Camino al pueblo natal de su nuevo esposo, la novia pidió al chofer detenerse en el cementerio para encender incienso por su difunto marido. Pero al salir de allí, el chofer le susurró lo que había visto…

Al anochecer, el coche nupcial avanzaba en silencio por el polvoriento camino rojizo de un pueblo a las afueras de Lucknow. Dentro del coche, la recién casada Ananya permanecía callada, acariciando suavemente con la mano su lehenga color marfil. Ese día iba a visitar a los parientes de su nuevo esposo (su sasural), un ritual tradicional después de la ceremonia de grih pravesh. A su lado no estaba el novio, solo Arun, el chofer de la familia desde hacía años: un hombre de unos cuarenta, sereno, con el rostro siempre inexpresivo, como si detrás de sus ojos escondiera un cofre de recuerdos.

Al girar en una curva entre viejos árboles de banyán, Ananya dijo en voz baja:
—Arun, por favor detente un momento en el cementerio… quiero encender incienso por mi difunto esposo.

Arun la miró por el retrovisor, sorprendido. No preguntó nada y detuvo el coche junto a un pequeño cementerio católico, sombreado por un viejo templo.

Ananya salió con el ramo de novia en las manos. Se dirigió a una tumba de piedra oculta tras unos helechos, se arrodilló, sacó unos palitos de incienso del ramo y los encendió. No lloró, solo murmuró algunas palabras. Bajo la luz del sol poniente, la silueta de la novia vestida de blanco se proyectaba larga sobre la tumba de un anciano: una escena triste pero serena.

Cuando regresó al coche, Ananya se sentó, con los ojos secos pero profundos. El coche volvió a ponerse en marcha.

Pasaron unos minutos de silencio. Entonces Arun susurró suavemente, como si hablara justo a su oído:
—Yo… lo vi de pie detrás de ti mientras encendías el incienso.

Ananya se detuvo, pero no mostró miedo.
—Sonreía… mirándote —continuó Arun, vacilante—. Muy suavemente. Pero luego…

—¿Luego qué?

—No te miró más tiempo… solo se giró hacia mí. Como si… como si me conociera.

Ananya lo miró, como si una aguja se clavara en un hilo delgado del pasado, y una sospecha resurgiera:
—¿Tú… conocías a mi difunto esposo?

Arun guardó silencio un instante y luego dijo:
—Hace seis años, yo fui el conductor responsable del accidente en el que murió Rahul, tu primer marido. Mi intención era entregarme… pero su madre me suplicó que no lo hiciera. Tenía miedo de que el dolor te destrozara aún más, miedo de que quedaras atrapada para siempre en el sufrimiento.

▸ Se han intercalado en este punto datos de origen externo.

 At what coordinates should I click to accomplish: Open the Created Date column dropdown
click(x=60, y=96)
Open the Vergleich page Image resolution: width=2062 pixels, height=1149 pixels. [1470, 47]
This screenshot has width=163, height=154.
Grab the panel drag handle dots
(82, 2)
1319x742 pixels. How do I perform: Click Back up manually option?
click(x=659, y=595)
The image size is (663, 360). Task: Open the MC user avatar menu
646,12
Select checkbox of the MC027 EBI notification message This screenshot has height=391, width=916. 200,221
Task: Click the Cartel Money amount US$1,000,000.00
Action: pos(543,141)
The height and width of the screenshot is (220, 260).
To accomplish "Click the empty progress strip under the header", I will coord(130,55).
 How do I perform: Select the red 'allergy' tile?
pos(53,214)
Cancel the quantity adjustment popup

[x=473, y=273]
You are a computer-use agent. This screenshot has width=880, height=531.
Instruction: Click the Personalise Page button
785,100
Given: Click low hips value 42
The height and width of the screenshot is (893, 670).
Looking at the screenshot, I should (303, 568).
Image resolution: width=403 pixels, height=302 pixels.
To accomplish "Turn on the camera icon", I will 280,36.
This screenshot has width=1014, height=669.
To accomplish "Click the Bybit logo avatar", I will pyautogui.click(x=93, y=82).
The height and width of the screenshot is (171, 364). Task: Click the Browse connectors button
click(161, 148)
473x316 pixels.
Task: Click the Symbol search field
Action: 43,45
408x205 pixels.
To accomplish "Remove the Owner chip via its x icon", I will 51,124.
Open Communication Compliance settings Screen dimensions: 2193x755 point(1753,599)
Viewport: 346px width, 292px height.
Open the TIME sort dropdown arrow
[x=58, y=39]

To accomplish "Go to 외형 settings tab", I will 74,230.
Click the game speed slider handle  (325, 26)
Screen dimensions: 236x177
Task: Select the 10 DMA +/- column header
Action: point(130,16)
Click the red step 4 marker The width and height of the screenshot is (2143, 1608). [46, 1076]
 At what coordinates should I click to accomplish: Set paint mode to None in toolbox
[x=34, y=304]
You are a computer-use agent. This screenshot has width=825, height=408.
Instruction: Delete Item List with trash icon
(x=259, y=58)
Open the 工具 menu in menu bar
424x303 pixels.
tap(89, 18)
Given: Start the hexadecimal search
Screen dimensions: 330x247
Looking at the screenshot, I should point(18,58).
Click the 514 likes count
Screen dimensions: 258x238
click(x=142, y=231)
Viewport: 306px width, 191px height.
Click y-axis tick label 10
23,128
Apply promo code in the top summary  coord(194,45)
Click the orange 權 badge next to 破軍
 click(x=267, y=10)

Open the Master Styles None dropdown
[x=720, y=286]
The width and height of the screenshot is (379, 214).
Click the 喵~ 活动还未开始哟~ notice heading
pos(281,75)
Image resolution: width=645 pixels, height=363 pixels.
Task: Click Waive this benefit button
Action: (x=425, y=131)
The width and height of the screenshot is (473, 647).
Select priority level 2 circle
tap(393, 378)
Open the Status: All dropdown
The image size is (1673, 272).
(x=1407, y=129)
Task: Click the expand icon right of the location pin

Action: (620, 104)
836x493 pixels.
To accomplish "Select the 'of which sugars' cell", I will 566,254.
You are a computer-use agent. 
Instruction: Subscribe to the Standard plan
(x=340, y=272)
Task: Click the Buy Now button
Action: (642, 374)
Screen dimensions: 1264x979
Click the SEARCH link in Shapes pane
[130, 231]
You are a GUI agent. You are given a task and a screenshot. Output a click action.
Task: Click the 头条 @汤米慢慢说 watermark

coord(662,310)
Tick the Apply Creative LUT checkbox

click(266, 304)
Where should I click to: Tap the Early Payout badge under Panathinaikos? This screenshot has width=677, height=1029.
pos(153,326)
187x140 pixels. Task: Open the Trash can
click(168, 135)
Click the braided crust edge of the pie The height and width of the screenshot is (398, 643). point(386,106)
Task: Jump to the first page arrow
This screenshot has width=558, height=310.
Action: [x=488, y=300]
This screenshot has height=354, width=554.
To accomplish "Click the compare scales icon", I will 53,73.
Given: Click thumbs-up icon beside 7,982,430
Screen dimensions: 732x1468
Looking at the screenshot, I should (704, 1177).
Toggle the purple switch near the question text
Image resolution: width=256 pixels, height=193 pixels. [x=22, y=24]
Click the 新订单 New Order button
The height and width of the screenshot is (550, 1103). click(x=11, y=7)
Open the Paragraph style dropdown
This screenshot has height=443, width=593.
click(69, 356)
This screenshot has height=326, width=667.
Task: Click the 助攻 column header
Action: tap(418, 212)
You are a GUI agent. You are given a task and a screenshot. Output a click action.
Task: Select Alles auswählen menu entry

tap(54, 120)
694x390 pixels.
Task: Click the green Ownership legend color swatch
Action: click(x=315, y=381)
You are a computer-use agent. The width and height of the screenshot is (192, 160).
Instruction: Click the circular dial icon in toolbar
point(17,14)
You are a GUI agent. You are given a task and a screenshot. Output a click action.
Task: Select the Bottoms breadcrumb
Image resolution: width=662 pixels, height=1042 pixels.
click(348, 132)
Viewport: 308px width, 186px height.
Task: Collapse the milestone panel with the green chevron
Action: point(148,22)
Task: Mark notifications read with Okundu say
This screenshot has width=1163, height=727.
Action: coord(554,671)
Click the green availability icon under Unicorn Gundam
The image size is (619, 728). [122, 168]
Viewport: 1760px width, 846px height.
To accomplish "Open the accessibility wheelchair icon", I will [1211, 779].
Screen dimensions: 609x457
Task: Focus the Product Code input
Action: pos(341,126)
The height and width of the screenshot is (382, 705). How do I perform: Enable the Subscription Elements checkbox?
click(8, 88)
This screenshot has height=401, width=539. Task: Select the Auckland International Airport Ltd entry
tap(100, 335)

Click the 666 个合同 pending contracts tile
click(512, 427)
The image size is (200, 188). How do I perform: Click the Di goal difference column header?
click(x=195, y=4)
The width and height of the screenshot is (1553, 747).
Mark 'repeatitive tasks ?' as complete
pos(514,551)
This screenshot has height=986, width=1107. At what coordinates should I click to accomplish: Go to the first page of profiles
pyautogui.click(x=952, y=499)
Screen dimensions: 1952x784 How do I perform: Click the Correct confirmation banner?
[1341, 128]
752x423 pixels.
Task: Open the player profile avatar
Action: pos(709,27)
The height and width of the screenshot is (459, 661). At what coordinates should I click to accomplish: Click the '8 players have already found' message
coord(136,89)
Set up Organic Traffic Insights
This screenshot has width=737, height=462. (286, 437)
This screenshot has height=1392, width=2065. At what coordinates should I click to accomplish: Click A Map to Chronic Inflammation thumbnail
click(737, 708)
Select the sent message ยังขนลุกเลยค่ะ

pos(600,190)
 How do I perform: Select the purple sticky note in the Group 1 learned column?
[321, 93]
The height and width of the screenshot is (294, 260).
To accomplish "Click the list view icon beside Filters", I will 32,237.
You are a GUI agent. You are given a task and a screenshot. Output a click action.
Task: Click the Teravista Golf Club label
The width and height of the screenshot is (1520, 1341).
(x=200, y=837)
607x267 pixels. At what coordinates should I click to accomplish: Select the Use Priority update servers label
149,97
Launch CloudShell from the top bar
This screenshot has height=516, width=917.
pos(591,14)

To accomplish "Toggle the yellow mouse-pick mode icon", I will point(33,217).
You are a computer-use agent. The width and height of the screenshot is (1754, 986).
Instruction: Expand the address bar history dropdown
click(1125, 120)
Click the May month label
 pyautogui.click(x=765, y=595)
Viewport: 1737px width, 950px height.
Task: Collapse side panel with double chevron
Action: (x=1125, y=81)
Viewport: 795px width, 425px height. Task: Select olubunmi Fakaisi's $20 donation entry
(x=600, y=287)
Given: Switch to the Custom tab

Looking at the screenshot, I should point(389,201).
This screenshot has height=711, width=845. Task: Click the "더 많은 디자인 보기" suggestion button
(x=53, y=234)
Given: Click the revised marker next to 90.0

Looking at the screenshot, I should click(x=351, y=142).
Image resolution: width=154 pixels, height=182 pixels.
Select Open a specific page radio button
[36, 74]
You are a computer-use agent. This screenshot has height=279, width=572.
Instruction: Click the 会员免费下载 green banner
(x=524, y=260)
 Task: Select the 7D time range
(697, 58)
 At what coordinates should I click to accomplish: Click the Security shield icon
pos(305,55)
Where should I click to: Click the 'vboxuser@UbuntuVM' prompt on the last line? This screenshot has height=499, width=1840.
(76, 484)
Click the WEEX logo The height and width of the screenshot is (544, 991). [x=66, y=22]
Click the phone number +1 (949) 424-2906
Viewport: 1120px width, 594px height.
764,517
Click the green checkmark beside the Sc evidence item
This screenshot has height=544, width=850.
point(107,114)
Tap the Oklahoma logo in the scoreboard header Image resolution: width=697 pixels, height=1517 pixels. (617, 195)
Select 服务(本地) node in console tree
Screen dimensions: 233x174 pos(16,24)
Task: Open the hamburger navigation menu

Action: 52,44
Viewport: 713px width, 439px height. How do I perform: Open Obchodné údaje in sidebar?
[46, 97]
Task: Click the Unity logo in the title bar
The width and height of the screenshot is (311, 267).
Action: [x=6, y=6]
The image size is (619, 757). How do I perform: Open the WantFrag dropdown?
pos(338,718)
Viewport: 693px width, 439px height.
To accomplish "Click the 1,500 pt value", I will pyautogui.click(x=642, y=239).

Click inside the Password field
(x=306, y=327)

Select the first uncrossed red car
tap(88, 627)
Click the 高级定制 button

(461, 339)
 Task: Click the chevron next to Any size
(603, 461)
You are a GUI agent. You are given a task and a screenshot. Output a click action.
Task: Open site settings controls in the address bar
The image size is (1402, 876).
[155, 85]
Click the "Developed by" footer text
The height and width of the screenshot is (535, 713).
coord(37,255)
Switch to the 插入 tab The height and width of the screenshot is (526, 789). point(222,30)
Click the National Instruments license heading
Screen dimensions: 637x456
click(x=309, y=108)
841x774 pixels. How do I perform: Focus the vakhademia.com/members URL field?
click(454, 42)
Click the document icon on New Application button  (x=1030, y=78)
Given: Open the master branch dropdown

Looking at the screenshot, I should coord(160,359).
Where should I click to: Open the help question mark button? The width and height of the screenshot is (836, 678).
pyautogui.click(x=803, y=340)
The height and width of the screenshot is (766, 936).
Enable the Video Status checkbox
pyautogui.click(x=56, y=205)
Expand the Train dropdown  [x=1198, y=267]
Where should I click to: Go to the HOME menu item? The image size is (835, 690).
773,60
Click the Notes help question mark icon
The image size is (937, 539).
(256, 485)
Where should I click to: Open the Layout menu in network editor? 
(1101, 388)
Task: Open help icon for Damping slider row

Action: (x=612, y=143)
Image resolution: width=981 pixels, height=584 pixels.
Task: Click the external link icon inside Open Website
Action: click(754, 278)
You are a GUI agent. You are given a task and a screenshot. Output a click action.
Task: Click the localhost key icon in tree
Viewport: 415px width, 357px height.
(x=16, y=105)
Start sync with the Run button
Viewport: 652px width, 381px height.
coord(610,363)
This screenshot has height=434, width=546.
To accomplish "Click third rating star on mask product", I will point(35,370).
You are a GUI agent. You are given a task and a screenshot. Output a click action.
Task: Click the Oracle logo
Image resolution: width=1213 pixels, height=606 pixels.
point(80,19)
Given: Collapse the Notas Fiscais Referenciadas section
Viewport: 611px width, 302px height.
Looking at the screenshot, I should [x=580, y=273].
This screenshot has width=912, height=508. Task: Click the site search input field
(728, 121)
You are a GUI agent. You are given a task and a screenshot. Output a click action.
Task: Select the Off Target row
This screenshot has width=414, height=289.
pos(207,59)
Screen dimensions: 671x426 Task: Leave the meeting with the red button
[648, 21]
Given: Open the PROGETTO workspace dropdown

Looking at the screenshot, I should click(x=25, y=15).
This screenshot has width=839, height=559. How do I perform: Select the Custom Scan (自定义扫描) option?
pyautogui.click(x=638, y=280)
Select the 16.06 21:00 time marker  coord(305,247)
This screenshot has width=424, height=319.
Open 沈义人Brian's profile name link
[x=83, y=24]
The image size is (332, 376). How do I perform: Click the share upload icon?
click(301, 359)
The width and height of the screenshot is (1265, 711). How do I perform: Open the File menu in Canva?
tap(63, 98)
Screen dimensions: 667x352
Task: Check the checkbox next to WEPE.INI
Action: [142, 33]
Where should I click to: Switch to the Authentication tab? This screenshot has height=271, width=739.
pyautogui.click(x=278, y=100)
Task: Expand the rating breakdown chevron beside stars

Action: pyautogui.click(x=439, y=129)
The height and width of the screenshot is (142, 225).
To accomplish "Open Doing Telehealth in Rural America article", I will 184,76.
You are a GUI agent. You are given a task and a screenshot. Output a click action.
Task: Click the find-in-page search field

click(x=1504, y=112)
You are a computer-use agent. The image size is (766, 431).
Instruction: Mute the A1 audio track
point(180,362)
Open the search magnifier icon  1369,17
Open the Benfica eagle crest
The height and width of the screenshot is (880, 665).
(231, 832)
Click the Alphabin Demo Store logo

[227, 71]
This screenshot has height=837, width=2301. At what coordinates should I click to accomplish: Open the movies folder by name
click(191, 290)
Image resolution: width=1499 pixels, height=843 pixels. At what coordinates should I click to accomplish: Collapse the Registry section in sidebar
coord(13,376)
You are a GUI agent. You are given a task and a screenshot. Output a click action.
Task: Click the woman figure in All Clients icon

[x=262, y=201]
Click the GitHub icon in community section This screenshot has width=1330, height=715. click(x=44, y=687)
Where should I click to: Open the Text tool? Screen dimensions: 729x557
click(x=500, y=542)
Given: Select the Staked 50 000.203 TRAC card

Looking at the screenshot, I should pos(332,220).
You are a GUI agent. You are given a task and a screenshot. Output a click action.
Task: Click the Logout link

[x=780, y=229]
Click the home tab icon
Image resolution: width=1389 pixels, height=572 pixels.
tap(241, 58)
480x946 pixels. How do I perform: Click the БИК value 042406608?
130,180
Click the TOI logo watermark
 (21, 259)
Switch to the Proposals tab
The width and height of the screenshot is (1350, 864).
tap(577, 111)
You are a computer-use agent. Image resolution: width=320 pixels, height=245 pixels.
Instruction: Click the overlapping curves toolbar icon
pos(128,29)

Ananya se volvió hacia él:
—¿Y por qué me lo cuentas hoy?

Arun la miró por el espejo, con los ojos llenos de dolor:
—Porque sus ojos… no me culpaban. Más bien… me daban permiso. Como si quisiera que yo te acompañara en el camino inacabado de su vida.

El aire dentro del coche se volvió espeso. Ananya no lloró. Giró el rostro hacia la ventana, dejando que la brisa de la tarde jugara con su cabello suelto. A lo lejos, en la penumbra de los campos, resonaba la campana de un templo.

Cuando el coche se detuvo frente a la gran casa de Barabanki, con techo de tejas, Ananya descendió, acomodó su traje de boda y se volvió hacia Arun —ese chofer al que siempre había visto como un extraño en el viaje de su vida.

—Ven conmigo. Conoce a la familia de mi nuevo esposo. Creo que… ha llegado el momento de saber más sobre el hombre que tomará mi mano en los años venideros.